Our experts foresee imminent prime rate cuts. To remain vigilant about the potential implications of these cuts, let’s examine the connections between the business cycle and inflation, as well as 3 possible effects of these cuts on your clients’ savings and the opportunities resulting from them.
Economic growth and inflation
The business cycle, and more specifically a period of growth, has direct influence on inflation. Let’s recall the different stages of the cycle:
Strong growth → Weak inflation |
Strong growth → Strong inflation |
Weak growth → Strong inflation |
Weak growth → Weak inflation |
Beginning of the business cycle with robust growth, but weak inflation, leading to a resurgence of inflation. |
Economic growth along with strong inflation. Central banks raise interest rates. |
Rate hikes to control inflation, which cools economic growth. Can sometimes lead to a recession. |
Final stage where growth and inflation are both low, usually during a recession or heading out of one. |
We are currently headed towards the last stage of this table, which is characterized as “weak growth, weak inflation.” Historically, this stage comes with a period of interest rate cuts which helps the economy to grow once again.
These cuts will lead to changes on the markets and in your clients’ finances, and these changes could be favorable to them. It’s a golden opportunity for you to connect with your clients and help them be better positioned quickly based on their needs and their investor profile.
Here are 3 effects that can involve their savings to consider.
1. Reducing cost of debts: invest more money
A prime rate cut could lighten the load of your clients’ variable-rate debts. It could therefore help them have more liquidity.
Note that a rate cut suggests that inflation is better controlled, which is positive for your clients’ portfolios. Those who have adjusted their budget to better cope with rising costs are likely to be under less pressure financially. They could have more flexibility to invest in their savings.
2. Decreasing returns for guaranteed investments: secure a GIF rate
Prime rate cuts have a downward effect on guaranteed investment returns, which are directly influenced by interest rates.

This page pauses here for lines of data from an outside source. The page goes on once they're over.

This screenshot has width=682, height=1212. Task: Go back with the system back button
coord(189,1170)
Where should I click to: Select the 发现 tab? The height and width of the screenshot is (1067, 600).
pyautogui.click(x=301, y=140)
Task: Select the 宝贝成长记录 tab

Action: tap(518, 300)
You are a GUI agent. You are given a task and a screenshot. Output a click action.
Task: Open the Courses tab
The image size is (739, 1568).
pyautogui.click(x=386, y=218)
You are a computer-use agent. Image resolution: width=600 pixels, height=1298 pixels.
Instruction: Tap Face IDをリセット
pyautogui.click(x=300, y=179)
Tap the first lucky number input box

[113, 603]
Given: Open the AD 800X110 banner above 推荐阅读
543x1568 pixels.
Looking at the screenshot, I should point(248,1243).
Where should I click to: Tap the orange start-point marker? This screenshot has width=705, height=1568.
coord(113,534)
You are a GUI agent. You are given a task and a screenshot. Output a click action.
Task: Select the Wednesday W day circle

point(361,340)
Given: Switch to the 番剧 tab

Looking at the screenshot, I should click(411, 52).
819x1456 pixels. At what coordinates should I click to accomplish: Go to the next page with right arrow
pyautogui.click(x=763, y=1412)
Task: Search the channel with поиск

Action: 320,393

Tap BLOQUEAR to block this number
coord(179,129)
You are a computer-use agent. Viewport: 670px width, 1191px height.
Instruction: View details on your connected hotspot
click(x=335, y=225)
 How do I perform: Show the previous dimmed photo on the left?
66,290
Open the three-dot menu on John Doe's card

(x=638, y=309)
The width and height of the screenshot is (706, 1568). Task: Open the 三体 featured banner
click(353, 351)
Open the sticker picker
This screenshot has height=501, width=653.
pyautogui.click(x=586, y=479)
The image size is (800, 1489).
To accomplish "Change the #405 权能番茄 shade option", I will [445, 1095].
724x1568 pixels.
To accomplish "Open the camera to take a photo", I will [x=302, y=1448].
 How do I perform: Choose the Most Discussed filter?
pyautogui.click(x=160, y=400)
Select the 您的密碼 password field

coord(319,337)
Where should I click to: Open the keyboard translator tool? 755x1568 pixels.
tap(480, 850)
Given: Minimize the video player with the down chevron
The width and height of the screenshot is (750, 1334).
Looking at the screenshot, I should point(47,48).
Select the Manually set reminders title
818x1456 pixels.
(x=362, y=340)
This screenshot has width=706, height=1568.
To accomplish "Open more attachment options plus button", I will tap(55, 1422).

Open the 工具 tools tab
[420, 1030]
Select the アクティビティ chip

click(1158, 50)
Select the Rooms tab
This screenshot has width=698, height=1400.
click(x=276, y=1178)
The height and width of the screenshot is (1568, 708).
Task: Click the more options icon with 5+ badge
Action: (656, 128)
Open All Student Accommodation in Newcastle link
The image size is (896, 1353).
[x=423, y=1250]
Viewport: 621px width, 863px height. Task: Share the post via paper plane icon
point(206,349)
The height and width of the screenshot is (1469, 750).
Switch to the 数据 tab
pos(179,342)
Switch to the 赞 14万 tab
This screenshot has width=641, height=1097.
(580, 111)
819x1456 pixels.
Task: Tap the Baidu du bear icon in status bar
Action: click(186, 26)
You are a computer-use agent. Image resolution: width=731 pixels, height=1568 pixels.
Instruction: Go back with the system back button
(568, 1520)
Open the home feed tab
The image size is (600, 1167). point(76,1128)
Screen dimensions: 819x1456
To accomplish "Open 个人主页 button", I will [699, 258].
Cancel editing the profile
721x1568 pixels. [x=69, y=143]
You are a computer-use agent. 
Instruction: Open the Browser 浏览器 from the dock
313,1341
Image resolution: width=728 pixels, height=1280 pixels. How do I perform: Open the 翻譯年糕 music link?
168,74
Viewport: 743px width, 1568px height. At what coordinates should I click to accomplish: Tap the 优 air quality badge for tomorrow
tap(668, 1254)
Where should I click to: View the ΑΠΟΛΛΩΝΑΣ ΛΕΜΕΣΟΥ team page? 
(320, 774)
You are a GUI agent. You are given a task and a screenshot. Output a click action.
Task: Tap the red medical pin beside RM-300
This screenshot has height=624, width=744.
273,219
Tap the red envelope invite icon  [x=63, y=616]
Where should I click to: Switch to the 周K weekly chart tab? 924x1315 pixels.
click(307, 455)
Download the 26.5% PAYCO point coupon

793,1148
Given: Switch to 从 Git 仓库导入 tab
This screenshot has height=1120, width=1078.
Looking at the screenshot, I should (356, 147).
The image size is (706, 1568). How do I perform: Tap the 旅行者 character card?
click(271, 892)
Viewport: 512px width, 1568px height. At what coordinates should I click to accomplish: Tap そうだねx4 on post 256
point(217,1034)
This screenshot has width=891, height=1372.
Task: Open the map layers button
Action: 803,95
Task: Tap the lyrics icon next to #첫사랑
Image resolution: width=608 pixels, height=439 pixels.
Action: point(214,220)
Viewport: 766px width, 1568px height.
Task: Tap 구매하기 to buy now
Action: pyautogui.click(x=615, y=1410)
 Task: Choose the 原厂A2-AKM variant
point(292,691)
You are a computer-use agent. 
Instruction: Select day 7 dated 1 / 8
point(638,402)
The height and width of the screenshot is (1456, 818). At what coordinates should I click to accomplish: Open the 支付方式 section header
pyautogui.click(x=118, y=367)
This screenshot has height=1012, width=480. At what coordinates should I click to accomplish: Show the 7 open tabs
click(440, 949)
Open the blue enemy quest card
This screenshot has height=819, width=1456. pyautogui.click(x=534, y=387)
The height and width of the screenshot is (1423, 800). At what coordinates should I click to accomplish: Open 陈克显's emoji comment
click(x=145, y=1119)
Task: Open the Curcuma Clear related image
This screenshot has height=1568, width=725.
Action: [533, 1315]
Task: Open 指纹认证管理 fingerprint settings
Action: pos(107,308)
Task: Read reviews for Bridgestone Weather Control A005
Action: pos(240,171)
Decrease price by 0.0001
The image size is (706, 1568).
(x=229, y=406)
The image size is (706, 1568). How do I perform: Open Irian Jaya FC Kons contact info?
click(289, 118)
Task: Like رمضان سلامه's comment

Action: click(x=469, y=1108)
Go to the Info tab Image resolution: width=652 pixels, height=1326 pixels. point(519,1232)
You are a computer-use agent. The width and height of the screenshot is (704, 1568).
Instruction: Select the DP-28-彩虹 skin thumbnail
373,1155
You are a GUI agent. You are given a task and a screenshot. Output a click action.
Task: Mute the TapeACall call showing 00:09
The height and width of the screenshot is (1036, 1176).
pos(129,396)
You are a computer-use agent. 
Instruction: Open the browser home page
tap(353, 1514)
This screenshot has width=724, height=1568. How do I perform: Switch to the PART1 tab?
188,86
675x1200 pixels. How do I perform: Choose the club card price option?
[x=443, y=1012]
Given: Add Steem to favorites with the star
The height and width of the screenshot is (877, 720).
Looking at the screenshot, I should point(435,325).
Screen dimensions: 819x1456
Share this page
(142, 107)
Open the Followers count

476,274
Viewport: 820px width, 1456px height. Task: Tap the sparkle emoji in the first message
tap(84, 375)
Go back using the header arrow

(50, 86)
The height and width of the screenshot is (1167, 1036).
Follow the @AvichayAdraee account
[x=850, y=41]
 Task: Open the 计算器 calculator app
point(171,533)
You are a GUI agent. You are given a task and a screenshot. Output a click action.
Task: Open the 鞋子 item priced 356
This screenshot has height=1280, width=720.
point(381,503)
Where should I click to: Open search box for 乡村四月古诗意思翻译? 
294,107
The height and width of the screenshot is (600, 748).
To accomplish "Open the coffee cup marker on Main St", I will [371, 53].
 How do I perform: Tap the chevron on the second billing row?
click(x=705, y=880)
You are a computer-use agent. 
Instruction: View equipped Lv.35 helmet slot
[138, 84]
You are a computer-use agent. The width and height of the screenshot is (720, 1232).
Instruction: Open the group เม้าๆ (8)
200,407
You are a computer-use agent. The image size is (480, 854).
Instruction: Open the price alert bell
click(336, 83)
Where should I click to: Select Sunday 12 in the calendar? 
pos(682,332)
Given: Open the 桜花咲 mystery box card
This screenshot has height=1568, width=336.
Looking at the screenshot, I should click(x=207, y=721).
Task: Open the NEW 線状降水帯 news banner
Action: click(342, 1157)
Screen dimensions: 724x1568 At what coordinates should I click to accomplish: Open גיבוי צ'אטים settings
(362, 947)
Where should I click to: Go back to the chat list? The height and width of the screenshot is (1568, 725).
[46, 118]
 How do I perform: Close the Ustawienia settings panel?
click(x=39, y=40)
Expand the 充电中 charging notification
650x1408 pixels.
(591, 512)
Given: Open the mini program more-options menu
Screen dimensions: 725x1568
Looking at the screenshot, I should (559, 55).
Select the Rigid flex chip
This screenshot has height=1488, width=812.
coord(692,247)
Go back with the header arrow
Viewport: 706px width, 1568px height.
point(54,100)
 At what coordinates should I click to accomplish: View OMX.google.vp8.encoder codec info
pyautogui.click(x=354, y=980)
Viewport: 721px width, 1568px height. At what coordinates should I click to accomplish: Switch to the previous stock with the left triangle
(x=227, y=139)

The amounts invested in a high-interest savings account, offering a variable rate, could see their returns reduced straight away. Guaranteed interest fund (GIF) rates are also likely to be reduced.
To consider It could be beneficial for some clients to invest in one or more GIF terms to take advantage of the rates before they decrease. This strategy would enable them to lock in the current returns, which could offer a certain stability to better balance their investment portfolio. On the other hand, some might also see an additional reason to progressively integrate the fund market. |
3. Increasing bond values: seize the opportunities
Prime rate cuts create a favorable environment for bonds.
As a reminder, bond returns are directly linked to the effective interest rates. Therefore, every rate change causes movements in the cost of bonds, which tends to decrease when interest rates increase and to increase when interest rates decrease.
For a brief explanation without getting technical, it is because existing bonds then offer higher rates than new bonds, which makes them more attractive and increases their cost. It’s also why, in a period of decreasing rates, bonds with a longer-term maturity see their value increase more than shorter-term or variable rate bonds.
In the current context, our experts at iA Global Asset Management (iAGAM) believe that “longer-term bonds [and] high-quality corporate bonds in the very short part of the yield curve” could be particularly interesting.
Remember that no matter how the markets behave, diversification remains essential. Bonds and guaranteed investments are incidentally interesting investment options to help better mitigate risks and therefore better protect your clients’ savings, based on their investor profile.